All those who have been killed, protesting the actions of the Nigerian security forces in Biafraland, were brave, good people. They should not have been forced to make that sacrifice
Eventually we were able to rent a boat on the coast. We left from a small town in Abia, Azumiri, an unobtrusive place where the Nigerian authorities might not have thought to look. We planned to go to the Republic of Benin, just west of Nigeria. For 14 days we travelled in dangerous seas in a small boat with an outboard motor. The Atlantic off that coast is heavy, stormy, treacherous. On more than one occasion waves threatened to swamp our little craft. I was still gravely injured and in need of constant medical attention. At one point we put ashore to find ice to keep the medication I needed chilled. It was a dangerous time. I stayed hidden in a room while my companions went foraging for supplies.
From Benin I travelled by road to Senegal, a distance of nearly 2,000 kilometres. Once in Senegal I was able to make arrangements to travel to Israel. None of these journeys was easy. I was still in pain and the threat from Nigerian agents abroad never went away.
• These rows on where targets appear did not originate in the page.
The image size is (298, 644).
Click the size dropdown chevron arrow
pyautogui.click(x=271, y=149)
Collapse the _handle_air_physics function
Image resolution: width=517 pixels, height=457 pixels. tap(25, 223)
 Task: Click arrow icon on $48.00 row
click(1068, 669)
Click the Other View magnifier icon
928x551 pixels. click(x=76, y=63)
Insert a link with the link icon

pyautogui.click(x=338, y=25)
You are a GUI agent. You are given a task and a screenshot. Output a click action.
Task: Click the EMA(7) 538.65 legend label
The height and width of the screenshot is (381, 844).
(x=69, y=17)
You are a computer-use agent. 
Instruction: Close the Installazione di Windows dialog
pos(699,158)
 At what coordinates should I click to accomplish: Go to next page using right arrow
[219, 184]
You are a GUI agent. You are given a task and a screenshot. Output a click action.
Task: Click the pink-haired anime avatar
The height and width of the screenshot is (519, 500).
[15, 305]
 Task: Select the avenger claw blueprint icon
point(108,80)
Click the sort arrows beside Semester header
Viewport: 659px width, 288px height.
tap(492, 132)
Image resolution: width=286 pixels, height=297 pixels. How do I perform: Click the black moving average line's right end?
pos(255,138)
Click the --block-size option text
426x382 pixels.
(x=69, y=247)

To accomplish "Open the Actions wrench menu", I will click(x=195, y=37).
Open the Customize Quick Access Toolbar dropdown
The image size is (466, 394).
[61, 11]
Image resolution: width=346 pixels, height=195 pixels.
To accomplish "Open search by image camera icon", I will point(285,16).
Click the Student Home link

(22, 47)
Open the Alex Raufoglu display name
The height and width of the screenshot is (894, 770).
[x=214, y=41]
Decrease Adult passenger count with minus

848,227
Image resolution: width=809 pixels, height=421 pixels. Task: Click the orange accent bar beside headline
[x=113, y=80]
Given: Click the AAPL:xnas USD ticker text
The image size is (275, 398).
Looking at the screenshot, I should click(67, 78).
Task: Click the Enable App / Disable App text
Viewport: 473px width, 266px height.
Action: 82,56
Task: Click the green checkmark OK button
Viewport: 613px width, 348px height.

When we stopped to rest on the road, I couldn’t go out. My world was shrunk to a room with a window, and sometimes not even that. I might as well have been in prison.
Benin, Togo, Ghana, Ivory Coast, all the countries I had to pass through rely economically on Nigeria, their governments corrupt enough to arrest me and send me back. I had to stay silent, unknown. I couldn’t even tell my wife or family where I was, just in case they became targets. It was agonising to realise that they didn’t know if I was dead or alive. Israel was a haven for me, but it took over a year to get there, and only then did I feel confident enough to let my fellow IPOB family members and immediate family know I was safe.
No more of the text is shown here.